SOP Number: Kitchen / F&B Production SOP – 12
Department: Kitchen / Food Production – Hot Food Preparation
Date Issued: 3-Oct-2018
Time to Train: 25 Minutes
Purpose of this SOP:
The temperatures of all cooked food should be taken during preparation to ensure the safety of all food served to the customer are safe and as per the standard practice.
The Executive Chef and the Sous Chef should be responsible to ensure that the hot foods are prepared using appropriate practices and procedures to ensure safety and sanitation. The hotel management should develop and implement proper written Kitchen SOP’s to ensure the same is implemented correctly throughout all the food preparation outlets.
Hot Food Preparation Standard Procedures:
How to Cook Hot Foods in the Kitchen?
- Always avoid over-cooking of the food prepared.
- Use a calibrated thermometer to check product temperature in thickest part of the item or at least in two separate places.
- Always take end-point cooking temperatures.
- Try to reduce the holding time of foods before serving by using batch cooking.
- Allow temperature of cooking equipment to return to required temperatures between batches.
- Do not use hot holding equipment to cook or reheat foods.
- Expose food ingredients to room temperature for two hours or less, or food item should be returned to the refrigerator.
- The total time of any food at room temperature shall not exceed more than 4 hours.
- Prepare food products that will not be cooked or heated away from other products.
How to take the temperature of Hot Foods?
- Always wash and sanitize your hands.
- Use a clean and sanitize calibrated thermometer to take the temperatures of all cooked foods.
- Always wipe and sanitize the thermometer stem with alcohol wipes/swabs prior to taking the temperatures of each food.
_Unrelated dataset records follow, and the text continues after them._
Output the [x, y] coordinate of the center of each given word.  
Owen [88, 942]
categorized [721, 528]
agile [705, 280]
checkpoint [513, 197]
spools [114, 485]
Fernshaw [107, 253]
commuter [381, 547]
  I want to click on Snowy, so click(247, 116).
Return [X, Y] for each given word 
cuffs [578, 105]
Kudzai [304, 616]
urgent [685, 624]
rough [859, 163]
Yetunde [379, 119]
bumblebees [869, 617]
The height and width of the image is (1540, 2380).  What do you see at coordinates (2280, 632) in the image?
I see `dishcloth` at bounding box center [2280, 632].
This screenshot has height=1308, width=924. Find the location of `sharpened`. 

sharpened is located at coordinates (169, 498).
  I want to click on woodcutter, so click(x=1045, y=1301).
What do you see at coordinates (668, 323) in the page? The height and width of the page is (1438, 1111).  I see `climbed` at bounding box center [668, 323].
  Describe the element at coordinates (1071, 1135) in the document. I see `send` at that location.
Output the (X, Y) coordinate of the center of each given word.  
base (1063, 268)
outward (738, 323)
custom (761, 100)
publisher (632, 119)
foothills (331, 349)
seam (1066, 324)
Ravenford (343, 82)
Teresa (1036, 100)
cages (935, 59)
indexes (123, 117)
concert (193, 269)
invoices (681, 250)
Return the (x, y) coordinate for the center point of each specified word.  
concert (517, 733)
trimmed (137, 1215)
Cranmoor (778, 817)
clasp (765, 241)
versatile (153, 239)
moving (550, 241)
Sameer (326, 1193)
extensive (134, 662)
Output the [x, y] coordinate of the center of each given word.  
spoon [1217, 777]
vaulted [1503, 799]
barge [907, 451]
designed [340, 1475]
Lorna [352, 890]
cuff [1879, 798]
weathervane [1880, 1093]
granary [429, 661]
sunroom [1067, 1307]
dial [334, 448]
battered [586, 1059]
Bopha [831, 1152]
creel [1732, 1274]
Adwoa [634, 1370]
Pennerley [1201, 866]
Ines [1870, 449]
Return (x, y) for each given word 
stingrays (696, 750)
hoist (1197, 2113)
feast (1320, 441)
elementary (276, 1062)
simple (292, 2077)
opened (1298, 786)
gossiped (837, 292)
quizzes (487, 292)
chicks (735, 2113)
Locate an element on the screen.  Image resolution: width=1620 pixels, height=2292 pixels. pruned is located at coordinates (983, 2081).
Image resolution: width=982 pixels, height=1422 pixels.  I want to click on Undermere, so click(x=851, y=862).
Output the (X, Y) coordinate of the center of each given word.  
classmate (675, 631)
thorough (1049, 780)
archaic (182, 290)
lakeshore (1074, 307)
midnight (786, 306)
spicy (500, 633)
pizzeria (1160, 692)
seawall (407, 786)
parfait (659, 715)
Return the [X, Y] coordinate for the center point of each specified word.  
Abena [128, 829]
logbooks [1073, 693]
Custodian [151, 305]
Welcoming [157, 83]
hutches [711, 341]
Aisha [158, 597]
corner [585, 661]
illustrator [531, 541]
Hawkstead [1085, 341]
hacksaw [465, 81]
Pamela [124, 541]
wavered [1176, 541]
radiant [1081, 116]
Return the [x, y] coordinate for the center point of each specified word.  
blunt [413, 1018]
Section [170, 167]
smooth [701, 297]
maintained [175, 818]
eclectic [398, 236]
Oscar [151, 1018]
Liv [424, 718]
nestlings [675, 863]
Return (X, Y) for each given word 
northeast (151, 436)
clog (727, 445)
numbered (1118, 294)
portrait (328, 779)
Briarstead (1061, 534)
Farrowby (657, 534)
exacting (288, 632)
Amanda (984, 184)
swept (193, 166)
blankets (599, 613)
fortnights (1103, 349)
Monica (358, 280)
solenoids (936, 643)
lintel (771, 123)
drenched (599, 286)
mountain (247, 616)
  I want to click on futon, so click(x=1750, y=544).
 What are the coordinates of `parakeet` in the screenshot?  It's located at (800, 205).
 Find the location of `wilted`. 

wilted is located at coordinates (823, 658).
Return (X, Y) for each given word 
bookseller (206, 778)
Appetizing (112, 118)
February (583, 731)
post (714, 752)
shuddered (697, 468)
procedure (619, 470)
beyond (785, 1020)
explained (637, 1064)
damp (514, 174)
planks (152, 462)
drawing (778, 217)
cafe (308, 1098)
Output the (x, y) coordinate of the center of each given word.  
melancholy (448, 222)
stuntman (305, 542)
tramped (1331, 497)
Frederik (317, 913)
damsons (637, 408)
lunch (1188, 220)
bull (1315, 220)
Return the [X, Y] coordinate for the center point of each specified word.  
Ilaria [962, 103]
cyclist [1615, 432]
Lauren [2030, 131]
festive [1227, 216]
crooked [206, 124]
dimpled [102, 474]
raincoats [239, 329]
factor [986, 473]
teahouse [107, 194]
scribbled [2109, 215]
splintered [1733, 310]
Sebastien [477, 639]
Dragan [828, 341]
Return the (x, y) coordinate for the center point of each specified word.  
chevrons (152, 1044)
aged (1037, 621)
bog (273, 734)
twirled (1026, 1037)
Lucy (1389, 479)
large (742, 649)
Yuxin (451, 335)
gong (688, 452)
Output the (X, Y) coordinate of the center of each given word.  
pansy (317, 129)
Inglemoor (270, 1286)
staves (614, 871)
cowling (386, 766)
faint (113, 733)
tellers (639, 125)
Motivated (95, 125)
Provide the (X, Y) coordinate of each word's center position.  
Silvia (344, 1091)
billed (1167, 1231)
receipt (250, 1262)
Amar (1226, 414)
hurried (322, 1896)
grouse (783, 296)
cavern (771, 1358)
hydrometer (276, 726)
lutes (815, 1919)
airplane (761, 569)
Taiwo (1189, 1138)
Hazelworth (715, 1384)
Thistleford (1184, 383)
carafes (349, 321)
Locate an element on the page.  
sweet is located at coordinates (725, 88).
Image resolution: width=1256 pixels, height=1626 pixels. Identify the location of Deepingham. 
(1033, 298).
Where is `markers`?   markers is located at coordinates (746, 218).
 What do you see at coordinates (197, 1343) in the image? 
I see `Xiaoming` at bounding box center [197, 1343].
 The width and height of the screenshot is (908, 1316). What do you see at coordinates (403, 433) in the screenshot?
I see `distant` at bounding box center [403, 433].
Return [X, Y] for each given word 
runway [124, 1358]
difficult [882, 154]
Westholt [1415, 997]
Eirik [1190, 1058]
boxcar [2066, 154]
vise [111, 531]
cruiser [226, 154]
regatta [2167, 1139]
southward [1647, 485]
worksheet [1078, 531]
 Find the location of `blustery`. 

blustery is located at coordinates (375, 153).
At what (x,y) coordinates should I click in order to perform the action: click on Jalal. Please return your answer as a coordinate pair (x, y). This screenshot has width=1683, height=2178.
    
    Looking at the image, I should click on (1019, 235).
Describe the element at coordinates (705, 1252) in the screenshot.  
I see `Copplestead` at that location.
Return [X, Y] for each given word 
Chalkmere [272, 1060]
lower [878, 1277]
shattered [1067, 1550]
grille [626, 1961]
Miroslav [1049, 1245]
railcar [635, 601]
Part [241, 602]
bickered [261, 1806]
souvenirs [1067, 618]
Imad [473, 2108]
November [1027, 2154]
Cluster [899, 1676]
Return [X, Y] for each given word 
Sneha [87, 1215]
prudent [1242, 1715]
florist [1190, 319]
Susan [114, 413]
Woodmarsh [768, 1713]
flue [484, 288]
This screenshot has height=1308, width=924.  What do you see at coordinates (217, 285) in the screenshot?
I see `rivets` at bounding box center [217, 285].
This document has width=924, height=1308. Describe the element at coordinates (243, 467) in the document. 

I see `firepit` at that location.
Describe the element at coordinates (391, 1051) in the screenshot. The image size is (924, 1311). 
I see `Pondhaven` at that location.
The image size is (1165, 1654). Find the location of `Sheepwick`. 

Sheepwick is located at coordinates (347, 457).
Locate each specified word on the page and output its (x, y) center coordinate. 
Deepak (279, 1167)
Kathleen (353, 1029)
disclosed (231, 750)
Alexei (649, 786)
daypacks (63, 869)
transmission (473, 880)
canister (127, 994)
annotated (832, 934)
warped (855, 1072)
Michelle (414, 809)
- Make sure to open the sanitizer package with clean hands.
- Always take temperatures in the thickest part of a food item ie usually at the centre.
- Two readings should also be taken in different locations to assure thorough cooking to the appropriate end-point temperature.
- For all potentially hazardous food products, record the end-point cooking temperature on the ‘Cooked Food Temperature’ Log.
- Try to cook hot foods to these minimum end-point temperatures or recipedirections.
What is the standard cooking temperature for Meats, Vegetables, Fish, Processed foods etc.?
- For Poultry – 74º Celsius for 15 seconds.
- For stuffings like stuffed meats, casseroles and other dishes combining raw and cooked foods – 74º Celsius for 15 seconds.
- Potentially Hazardous Foods cooked in the microwave – 74º Celsius [The food should stand for 2 minutes after cooking, stir during cook process].
- Ground or flaked meats – 68º Celsius for 15 seconds.
- Beef and pork roasts – 63º Celsius for 4 minutes.
- Beef steaks, pork, veal, lamb – 63º Celsius for 15 seconds.
- Any game animals – 63º Celsius for 15 seconds.
- Fish and any foods containing fish – 63º Celsius for 15 seconds.
- Shell eggs for immediate service – 63º Celsius for 15 seconds.
- Vegetables which are canned, frozen or fresh – 57º Celsius for 15 seconds, held above 57º Celsius.
- Any ready-to-eat commercially processed and packaged foods – 57º Celsius for 15 seconds, held above 57º Celsius.
Training Summary questions:
Q1. What is the purpose of this SOP?
Q2. Who is responsible to check and monitor the preparation and holding of hot foods?
Q3. Points to note while preparing hot foods?
Q4. How to take the temperature for hot foods?
Q5. Give few examples of the standard cooking temp. of different cooked items?